[What is expected] Please count every line of the following material that holds "will" and give the total alone.

[Material provided]

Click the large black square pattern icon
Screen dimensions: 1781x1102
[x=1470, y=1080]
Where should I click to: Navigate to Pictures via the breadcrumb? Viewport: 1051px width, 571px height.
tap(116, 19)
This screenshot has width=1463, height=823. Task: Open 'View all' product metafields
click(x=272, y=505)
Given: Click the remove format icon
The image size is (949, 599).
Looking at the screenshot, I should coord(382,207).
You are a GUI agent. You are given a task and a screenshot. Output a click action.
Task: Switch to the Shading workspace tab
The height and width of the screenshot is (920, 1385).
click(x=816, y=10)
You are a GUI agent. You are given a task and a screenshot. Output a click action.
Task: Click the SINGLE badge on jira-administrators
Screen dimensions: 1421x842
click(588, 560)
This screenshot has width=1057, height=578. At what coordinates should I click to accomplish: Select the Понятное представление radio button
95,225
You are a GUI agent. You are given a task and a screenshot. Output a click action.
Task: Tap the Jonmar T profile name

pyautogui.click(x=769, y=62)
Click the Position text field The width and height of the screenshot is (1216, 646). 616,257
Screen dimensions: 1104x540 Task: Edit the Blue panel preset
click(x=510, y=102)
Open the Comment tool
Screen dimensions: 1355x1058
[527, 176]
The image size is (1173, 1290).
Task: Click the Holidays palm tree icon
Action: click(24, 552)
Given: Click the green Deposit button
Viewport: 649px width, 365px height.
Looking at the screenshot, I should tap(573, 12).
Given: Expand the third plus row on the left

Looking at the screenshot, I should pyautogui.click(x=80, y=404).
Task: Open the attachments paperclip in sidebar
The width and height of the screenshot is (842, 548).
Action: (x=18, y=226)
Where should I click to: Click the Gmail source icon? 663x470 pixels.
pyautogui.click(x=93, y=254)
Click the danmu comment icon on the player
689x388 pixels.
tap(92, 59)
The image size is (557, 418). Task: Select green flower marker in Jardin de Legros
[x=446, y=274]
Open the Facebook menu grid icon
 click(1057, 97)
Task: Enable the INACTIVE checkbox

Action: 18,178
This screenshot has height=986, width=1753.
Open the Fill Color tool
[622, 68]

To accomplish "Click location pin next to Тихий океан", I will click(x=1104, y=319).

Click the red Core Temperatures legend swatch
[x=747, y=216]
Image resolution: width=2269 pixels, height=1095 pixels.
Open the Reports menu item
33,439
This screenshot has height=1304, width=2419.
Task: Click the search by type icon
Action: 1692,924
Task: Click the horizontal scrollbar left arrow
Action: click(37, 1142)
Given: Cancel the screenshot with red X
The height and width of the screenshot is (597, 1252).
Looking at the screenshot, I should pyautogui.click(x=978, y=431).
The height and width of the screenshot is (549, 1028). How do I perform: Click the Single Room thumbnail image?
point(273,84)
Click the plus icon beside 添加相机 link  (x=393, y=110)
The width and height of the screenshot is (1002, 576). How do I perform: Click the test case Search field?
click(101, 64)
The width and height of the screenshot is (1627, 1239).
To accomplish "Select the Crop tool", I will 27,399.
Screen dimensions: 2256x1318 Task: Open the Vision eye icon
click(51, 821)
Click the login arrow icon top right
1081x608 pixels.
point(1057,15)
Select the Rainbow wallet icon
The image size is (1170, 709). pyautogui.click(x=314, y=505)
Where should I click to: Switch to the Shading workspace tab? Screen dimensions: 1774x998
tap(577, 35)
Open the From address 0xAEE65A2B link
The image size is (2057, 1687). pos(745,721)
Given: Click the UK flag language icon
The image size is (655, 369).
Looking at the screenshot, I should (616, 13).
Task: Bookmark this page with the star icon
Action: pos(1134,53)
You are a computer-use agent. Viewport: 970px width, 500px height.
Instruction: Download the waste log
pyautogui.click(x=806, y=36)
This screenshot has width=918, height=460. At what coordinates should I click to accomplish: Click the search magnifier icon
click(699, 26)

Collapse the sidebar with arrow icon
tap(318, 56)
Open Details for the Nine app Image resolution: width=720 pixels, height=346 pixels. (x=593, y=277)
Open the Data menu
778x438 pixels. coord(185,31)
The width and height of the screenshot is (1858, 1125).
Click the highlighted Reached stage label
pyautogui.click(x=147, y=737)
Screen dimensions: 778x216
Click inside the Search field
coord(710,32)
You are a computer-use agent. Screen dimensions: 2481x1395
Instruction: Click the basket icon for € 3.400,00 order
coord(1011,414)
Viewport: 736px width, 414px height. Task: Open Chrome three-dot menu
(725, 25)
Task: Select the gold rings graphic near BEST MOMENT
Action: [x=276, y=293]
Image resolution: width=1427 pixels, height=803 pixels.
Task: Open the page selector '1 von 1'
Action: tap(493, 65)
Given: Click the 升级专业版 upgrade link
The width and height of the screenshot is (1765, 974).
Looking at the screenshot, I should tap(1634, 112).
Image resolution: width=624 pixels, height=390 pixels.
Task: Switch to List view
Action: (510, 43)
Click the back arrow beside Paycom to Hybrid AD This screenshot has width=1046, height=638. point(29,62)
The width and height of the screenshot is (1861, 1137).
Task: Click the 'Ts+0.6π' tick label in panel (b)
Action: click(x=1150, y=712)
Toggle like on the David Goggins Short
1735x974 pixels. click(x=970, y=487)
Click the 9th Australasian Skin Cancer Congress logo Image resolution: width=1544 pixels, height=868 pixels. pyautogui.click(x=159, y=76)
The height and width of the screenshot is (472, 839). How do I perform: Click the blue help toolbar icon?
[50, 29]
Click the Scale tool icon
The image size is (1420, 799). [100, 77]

[Answer] 2